The “Decennial Pattern” suggests a cheery outlook for the stock market. Apparently stocks–during years ending in the number ‘2’–tend to carve out decisive market bottoms.
BofA Merrill Lynch analyst Mary Ann Bartels suggests that according to the pattern, investors could be presented with an “important buying opportunity” if stocks dip in the second half of the year:
Using the Decennial pattern as a guide for 2012, years ending in “2” are when strong bottoms are made. Going back to the 1930s, the S&P 500 formed strong year 2 bottoms in 1932, 1942, 1962, 1982, and 2002 or 62.5% of the time. The chart below shows these years plotted with the current period. Using daily closing prices, the base case for years ending in 2 is an 18.0% correction from the prior year’s close leading to a bottom and low for the year in May. 50 per cent of the time, this low occurs in the April to June period.

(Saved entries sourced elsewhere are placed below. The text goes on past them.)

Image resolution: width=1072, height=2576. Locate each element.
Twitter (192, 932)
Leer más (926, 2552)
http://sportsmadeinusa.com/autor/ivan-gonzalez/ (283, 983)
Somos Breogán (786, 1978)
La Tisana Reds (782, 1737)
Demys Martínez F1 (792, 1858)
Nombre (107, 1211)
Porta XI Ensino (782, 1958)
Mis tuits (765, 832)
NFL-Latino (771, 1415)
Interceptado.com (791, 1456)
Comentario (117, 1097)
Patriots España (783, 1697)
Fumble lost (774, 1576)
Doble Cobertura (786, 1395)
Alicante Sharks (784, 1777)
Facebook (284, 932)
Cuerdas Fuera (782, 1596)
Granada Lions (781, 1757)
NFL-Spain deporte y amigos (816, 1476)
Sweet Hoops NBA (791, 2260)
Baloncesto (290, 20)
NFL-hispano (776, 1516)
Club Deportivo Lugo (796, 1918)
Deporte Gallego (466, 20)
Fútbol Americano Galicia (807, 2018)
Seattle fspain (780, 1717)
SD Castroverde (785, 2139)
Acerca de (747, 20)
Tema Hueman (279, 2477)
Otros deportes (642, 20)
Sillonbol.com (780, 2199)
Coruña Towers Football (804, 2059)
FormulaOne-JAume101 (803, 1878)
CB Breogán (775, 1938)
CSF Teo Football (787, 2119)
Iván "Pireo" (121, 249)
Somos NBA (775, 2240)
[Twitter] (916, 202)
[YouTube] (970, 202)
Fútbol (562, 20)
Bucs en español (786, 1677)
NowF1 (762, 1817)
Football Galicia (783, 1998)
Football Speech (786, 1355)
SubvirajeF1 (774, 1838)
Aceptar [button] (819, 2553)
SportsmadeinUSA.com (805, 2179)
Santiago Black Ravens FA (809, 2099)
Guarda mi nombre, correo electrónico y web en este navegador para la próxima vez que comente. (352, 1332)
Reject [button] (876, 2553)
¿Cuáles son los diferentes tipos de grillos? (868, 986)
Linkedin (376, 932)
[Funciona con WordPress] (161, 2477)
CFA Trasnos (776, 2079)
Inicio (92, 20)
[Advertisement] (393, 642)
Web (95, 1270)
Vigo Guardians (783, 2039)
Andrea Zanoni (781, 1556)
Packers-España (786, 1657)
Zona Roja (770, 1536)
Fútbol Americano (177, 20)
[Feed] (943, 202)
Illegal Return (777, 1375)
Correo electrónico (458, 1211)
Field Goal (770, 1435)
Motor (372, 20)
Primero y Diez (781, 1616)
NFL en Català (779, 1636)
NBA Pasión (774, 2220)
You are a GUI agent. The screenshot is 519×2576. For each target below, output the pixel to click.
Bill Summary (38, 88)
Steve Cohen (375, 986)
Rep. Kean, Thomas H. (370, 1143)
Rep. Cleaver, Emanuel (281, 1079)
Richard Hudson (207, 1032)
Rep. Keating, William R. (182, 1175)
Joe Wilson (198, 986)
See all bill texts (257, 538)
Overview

On average the rally off this bottom is 33.5% and lasts until December. While the average rally from the intra-year 2 low to the intra-year 2 high is substantial, average Year 2 returns are generally flat at 1.1%, but the median return is 8.1%. 75% of the time, the year 2 closing level of the S&P 500 is at or near the intra-year rally highs. 25% of the time, the S&P 500 has a meaningful correction off the intra-year high.
Here is a chart showing stock market returns in several past decades before and after market bottoms were established during years ending in the number 2:
Bartels notes that the “S&P 500 re-linked to the Decennial 2 year pattern in April and May. From Jan-Mar, 2012 did not follow the year ‘2’ pattern.”